What needs to be done: Look through the lines below and extract each one that contains "button".

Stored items

::::

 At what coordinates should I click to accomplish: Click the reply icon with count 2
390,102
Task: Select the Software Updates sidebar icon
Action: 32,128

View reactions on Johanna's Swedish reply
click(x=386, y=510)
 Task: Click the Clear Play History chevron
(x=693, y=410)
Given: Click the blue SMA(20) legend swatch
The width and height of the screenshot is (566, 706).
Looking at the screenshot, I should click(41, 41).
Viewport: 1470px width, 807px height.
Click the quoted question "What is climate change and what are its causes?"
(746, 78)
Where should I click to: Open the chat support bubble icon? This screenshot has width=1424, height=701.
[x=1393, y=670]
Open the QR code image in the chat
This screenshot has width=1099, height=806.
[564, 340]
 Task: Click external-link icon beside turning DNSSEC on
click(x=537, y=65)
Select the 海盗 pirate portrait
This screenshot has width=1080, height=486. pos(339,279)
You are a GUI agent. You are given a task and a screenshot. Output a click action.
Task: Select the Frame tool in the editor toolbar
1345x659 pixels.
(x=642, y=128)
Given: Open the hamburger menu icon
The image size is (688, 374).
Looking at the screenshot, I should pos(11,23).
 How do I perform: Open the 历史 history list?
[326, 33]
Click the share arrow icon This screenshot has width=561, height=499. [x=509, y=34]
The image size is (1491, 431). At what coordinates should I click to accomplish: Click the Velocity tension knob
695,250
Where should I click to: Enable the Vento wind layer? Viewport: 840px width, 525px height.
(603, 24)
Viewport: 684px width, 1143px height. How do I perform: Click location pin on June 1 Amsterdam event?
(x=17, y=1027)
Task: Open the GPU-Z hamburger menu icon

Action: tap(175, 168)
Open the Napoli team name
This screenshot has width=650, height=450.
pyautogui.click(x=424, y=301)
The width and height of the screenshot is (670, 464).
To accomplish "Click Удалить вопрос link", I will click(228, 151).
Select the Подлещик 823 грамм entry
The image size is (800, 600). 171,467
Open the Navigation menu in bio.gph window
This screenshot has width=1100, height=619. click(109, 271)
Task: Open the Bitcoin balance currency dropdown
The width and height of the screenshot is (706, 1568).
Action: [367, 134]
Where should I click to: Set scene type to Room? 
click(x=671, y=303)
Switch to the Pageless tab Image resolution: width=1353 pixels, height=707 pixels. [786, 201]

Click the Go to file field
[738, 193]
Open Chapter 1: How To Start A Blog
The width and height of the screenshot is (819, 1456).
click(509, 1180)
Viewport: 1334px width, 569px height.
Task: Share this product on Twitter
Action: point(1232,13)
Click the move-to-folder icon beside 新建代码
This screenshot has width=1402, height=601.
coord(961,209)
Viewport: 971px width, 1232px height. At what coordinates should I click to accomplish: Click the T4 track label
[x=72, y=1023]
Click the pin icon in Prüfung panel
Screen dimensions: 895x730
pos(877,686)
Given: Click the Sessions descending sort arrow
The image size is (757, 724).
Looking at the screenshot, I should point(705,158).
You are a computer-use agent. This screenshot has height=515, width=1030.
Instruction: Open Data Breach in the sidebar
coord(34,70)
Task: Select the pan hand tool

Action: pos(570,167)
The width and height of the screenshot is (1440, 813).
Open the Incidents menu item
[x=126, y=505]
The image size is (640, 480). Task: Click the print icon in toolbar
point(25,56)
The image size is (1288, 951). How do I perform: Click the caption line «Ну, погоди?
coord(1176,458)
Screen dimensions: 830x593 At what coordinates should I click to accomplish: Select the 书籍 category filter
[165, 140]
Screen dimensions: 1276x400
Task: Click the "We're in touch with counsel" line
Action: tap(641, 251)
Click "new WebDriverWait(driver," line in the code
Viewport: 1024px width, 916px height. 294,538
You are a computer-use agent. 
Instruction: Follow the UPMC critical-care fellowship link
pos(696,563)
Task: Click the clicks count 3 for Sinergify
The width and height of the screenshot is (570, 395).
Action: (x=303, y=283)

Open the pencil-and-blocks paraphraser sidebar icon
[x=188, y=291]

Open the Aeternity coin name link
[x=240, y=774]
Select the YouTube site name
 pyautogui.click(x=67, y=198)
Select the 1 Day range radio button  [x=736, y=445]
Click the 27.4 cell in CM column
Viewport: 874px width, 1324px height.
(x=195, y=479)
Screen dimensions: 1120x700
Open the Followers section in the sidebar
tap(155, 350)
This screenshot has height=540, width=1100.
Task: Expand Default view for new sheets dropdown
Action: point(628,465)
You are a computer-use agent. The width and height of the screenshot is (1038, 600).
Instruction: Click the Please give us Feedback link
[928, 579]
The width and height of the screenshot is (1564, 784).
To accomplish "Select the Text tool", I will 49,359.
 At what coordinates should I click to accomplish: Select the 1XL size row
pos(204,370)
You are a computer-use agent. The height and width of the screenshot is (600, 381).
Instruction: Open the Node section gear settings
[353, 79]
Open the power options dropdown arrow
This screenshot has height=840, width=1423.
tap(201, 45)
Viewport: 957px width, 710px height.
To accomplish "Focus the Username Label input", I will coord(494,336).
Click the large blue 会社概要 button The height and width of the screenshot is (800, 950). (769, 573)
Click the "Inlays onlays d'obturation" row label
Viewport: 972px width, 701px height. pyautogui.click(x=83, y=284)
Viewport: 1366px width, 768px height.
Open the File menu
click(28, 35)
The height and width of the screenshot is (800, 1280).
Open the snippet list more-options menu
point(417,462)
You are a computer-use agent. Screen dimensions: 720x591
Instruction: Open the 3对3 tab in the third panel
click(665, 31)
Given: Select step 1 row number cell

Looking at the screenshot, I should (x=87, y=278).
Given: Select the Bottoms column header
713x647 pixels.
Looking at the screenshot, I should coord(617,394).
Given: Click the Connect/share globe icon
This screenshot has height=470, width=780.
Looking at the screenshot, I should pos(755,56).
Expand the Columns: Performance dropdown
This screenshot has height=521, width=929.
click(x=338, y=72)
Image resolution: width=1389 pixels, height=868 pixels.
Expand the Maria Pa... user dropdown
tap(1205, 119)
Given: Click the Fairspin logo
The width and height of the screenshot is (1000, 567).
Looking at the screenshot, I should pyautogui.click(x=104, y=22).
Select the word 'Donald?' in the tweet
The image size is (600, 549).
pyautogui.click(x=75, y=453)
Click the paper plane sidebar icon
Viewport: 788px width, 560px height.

::::

Answer to the exercise:
Select the 1 Day range radio button  [x=736, y=445]
Click the large blue 会社概要 button The height and width of the screenshot is (800, 950). (769, 573)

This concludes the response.